Exercise passage ▸
[Start of Attachment]
People and organisations
- President of the Republic: António Ramalho Eanes Mário Soares
- Prime Minister: Aníbal Cavaco Silva
- Member party: Social Democratic Party (PSD);
- Status in legislature: Minority
- Opposition parties: Socialist Party (PS); Democratic Renewal Party (PNR); Portuguese Communist Party (PCP); Democratic and Social Center (CDS); Portuguese Democratic Movement (MDP/CDE);

History
- Elections: 1985 Portuguese legislative election (6 October 1985)
- Predecessor: IX Constitutional Government of Portugal
- Successor: XI Constitutional Government of Portugal

= X Constitutional Government of Portugal =

Cabinet of Portugal between 1985 and 1987, led by Aníbal Cavaco Silva

The X Constitutional Government of Portugal (Portuguese: X Governo Constitucional de Portugal) was the tenth government of the Third Portuguese Republic, in office from 6 November 1985 to 17 August 1987. It was formed by members of the Social Democratic Party (PSD) and had Aníbal Cavaco Silva, leader of the PSD, as prime minister.
[End of Attachment]
Work required ▸ According to the text on Portugal's X Constitutional Government, on what date did that government leave office?

Records shown ▸
[Start of Attachment]
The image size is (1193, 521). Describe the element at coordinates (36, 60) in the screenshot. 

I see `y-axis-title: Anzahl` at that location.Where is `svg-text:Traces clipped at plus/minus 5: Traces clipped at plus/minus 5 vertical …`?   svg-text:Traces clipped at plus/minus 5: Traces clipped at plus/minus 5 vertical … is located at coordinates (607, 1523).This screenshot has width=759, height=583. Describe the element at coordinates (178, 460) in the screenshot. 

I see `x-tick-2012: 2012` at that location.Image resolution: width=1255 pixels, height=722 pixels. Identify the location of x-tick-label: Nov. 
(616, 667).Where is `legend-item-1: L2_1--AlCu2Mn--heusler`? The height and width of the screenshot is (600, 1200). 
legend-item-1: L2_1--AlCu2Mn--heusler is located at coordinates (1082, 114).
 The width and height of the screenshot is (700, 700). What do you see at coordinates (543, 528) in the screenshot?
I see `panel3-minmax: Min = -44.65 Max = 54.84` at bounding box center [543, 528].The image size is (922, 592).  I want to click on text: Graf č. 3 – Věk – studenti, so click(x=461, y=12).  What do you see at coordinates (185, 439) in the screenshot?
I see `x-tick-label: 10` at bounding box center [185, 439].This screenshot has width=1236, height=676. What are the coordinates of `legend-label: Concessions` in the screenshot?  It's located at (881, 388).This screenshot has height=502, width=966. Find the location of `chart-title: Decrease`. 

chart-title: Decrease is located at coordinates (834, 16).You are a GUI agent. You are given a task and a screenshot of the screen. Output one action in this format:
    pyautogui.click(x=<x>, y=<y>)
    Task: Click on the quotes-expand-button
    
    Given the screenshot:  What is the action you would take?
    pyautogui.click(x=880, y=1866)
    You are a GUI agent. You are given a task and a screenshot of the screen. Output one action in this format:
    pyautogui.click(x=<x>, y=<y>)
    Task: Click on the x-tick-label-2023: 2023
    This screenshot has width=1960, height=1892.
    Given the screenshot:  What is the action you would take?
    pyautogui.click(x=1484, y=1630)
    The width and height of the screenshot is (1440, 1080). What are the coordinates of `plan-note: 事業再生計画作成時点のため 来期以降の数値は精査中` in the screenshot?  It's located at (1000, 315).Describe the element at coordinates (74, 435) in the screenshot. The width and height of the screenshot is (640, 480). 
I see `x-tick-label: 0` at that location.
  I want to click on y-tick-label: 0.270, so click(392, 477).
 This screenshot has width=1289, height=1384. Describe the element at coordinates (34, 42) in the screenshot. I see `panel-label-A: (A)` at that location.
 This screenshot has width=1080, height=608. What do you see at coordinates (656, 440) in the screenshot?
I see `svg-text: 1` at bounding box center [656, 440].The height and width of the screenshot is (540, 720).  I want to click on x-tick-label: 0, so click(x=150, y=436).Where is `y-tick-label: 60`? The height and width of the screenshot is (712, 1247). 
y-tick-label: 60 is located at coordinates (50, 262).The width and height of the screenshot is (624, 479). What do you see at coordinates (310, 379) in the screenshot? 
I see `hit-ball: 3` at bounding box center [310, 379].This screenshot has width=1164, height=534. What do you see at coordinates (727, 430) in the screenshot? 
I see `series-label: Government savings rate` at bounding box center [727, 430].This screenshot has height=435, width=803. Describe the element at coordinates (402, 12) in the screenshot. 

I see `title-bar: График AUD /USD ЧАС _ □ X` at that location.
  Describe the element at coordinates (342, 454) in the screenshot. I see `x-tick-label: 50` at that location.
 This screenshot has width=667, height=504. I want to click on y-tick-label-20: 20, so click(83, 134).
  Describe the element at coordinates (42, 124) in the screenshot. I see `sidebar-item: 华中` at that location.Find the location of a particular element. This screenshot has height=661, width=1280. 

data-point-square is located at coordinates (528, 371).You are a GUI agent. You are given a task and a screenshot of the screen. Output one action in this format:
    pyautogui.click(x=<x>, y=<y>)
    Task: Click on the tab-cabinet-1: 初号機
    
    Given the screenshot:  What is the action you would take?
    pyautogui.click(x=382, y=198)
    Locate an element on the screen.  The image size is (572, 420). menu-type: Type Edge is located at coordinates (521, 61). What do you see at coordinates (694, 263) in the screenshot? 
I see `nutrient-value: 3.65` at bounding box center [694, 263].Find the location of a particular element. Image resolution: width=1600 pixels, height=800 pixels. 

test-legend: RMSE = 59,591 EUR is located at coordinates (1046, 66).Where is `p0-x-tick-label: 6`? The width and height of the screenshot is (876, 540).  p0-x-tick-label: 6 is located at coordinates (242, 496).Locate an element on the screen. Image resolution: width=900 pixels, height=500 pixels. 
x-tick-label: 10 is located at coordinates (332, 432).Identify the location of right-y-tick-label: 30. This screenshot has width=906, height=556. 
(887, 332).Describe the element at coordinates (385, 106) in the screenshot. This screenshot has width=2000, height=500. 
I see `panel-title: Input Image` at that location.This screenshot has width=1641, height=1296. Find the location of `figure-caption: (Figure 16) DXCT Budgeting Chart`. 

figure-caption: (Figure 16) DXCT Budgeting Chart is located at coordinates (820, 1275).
[End of Attachment]
Your response ▸ 17 August 1987